FIG. 1 is a manufacturing process diagram showing an embodiment of the present invention, FIG. 2 is a sectional view showing the glass master disk and laser irradiation state in the recording process shown in FIG. 1, and FIG. 3 is a diagram showing each resist shown in FIG. 2. Figure 4 is a cross-sectional view of the glass master disk after the development process shown in Figure 1. Figure 5 is a sensitivity characteristic diagram of the film. Figure 5 is a diagram showing the sensitivity characteristics of the film. Figure 5 is a cross-sectional view of the glass master disk after the development process shown in Figure 1. A cross-sectional view of a magneto-optical disk, FIG. 6 is a manufacturing process diagram showing an example of the conventional method, FIG. 7 is a cross-sectional view showing a glass master disk and laser irradiation state in the recording process shown in FIG. 6, and FIG. 8 is a diagram showing a state of laser irradiation. A cross-sectional view of the glass master disk after the development process shown in FIG.

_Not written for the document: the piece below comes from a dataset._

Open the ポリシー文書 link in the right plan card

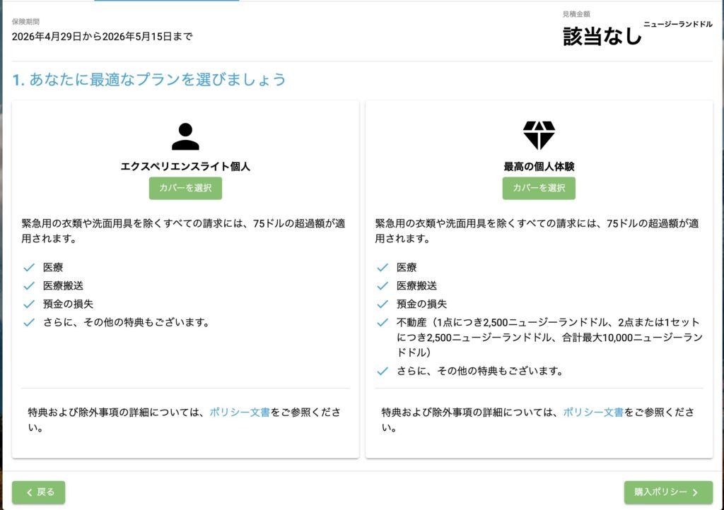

FIG. 2 is a cross-sectional view of a magneto-optical disk manufactured using an optical TiSF substrate manufactured through the manufacturing process shown in the figure. G, Gl...Glass master disc, 1...Glass disk, 2...First photoresist layer, 3...
Second photoresist layer, 4... Laser light, 5, 1
1, 14.17...Pit, 6.15...
・Standber, 7.16... Optical disk board, 8
...Intermediate film, 9...Magnetic recording film, lO
...Protective film, 12.19 ...Groove, 13
...Photoresist, 18...Acute angle part,
A... Crow disk manufacturing process, B1... First photoresist coating process, B2... Second photoresist coating process, B... Photoresist coating process, C...

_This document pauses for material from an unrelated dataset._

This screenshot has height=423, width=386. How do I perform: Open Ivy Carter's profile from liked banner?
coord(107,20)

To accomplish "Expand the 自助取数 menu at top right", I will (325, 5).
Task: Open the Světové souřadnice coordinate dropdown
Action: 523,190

...-Recording process, D...Development process, E...
...Plating process, F...Molding process, 1...Remaining film thickness, ■...Exposure amount.

Claims (2)

[Claims] (1) An optical disc substrate on which information is recorded with or without pits, characterized in that the bottoms of the pits are formed as curved surfaces without having acute angles. (2) A glass disk manufacturing process for manufacturing a glass disk, a photoresist coating process using two or more types of photoresists with different sensitivity characteristics, a recording process for memorizing with laser light, and a developing process for developing the recording. A method for manufacturing an optical disc substrate, comprising: a plating step of plating the recording that appears on the glass disk by development; and a molding step of molding an optical disc using a stamper formed by the plating.